[Records from a data source]
§

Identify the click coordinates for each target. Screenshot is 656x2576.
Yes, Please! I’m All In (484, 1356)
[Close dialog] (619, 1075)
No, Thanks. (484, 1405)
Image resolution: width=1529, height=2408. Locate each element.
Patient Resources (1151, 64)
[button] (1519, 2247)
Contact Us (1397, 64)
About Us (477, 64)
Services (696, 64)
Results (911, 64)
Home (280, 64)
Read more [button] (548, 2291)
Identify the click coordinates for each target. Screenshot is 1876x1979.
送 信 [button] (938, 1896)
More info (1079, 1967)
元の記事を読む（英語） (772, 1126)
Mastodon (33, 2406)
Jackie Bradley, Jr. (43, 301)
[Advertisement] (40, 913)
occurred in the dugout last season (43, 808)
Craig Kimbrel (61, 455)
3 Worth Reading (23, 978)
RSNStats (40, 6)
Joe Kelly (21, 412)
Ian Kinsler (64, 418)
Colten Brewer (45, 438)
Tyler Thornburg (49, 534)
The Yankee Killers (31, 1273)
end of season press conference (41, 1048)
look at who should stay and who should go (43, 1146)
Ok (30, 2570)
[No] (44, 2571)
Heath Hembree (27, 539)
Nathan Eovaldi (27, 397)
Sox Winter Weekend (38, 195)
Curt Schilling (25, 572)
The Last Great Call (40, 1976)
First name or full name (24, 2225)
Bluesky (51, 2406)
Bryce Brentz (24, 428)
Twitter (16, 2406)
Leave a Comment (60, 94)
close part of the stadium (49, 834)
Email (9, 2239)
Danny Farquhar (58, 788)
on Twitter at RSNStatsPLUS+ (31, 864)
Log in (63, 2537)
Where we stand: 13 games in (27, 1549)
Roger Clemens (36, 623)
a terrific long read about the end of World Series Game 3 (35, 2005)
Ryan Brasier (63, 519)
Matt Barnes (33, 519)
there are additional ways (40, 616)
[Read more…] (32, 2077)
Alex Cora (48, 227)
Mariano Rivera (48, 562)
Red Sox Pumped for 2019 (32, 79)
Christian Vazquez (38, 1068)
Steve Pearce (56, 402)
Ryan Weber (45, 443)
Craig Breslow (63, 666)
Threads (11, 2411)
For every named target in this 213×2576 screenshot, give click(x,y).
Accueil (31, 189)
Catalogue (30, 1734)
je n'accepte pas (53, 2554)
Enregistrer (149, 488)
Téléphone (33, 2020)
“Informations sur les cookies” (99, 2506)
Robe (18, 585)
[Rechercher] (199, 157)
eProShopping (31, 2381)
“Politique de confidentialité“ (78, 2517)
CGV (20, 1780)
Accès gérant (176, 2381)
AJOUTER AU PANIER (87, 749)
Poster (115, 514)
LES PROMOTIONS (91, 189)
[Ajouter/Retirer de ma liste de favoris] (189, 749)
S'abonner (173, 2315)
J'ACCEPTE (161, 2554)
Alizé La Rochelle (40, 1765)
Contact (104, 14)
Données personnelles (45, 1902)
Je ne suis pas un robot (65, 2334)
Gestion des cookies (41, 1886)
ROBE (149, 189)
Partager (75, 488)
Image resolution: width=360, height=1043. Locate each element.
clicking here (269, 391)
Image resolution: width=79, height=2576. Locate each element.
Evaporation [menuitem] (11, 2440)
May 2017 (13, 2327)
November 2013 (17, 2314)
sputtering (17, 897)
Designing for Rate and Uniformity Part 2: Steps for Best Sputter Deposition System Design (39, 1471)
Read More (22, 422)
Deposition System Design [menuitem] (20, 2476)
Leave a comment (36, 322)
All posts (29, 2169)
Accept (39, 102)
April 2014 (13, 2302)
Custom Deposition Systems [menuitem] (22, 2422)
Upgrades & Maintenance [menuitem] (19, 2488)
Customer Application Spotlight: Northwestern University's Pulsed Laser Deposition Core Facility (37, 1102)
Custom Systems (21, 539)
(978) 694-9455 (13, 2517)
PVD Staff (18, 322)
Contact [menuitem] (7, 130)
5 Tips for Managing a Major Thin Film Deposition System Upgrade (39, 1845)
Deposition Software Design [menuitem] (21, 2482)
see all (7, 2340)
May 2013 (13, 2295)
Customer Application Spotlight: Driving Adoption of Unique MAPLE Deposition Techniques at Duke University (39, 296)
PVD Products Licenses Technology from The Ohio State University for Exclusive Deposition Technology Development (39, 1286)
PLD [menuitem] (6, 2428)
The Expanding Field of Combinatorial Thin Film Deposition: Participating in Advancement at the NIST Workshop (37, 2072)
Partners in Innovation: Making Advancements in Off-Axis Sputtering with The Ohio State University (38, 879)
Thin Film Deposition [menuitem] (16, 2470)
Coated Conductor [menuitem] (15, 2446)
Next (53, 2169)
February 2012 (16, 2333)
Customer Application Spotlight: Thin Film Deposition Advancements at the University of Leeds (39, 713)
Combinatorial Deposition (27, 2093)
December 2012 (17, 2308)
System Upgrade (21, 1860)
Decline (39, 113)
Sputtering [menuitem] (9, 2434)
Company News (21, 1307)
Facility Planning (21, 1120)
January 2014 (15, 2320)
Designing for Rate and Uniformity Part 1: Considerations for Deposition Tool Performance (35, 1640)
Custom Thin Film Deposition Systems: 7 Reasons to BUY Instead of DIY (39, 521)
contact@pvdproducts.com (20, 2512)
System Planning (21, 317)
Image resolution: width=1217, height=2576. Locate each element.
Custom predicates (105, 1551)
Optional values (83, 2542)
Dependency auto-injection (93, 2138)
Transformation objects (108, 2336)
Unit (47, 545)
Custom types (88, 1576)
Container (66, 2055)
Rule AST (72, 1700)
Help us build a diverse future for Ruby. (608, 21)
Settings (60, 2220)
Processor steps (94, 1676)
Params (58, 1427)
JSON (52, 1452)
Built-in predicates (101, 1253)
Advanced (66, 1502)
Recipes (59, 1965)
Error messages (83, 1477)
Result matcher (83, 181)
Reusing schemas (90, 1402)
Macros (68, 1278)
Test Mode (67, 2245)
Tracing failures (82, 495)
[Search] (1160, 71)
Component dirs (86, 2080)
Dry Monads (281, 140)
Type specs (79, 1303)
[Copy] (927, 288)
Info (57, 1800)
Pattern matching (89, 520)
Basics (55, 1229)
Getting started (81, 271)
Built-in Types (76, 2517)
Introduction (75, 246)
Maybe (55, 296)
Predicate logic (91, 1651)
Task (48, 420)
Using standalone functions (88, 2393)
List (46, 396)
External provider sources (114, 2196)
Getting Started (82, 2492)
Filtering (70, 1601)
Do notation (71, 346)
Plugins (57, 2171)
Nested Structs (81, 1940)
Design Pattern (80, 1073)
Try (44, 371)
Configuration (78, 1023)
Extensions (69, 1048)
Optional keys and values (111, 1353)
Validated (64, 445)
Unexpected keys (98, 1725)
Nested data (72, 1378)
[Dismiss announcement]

§

#### Exercise brief
From the line containing "Reusing schemas (90, 1402)" to the last line of the records above, please write out every line exactly and add nothing.

#### Problem solution
Reusing schemas (90, 1402)
Macros (68, 1278)
Test Mode (67, 2245)
Tracing failures (82, 495)
[Search] (1160, 71)
Component dirs (86, 2080)
Dry Monads (281, 140)
Type specs (79, 1303)
[Copy] (927, 288)
Info (57, 1800)
Pattern matching (89, 520)
Basics (55, 1229)
Getting started (81, 271)
Built-in Types (76, 2517)
Introduction (75, 246)
Maybe (55, 296)
Predicate logic (91, 1651)
Task (48, 420)
Using standalone functions (88, 2393)
List (46, 396)
External provider sources (114, 2196)
Getting Started (82, 2492)
Filtering (70, 1601)
Do notation (71, 346)
Plugins (57, 2171)
Nested Structs (81, 1940)
Design Pattern (80, 1073)
Try (44, 371)
Configuration (78, 1023)
Extensions (69, 1048)
Optional keys and values (111, 1353)
Validated (64, 445)
Unexpected keys (98, 1725)
Nested data (72, 1378)
[Dismiss announcement]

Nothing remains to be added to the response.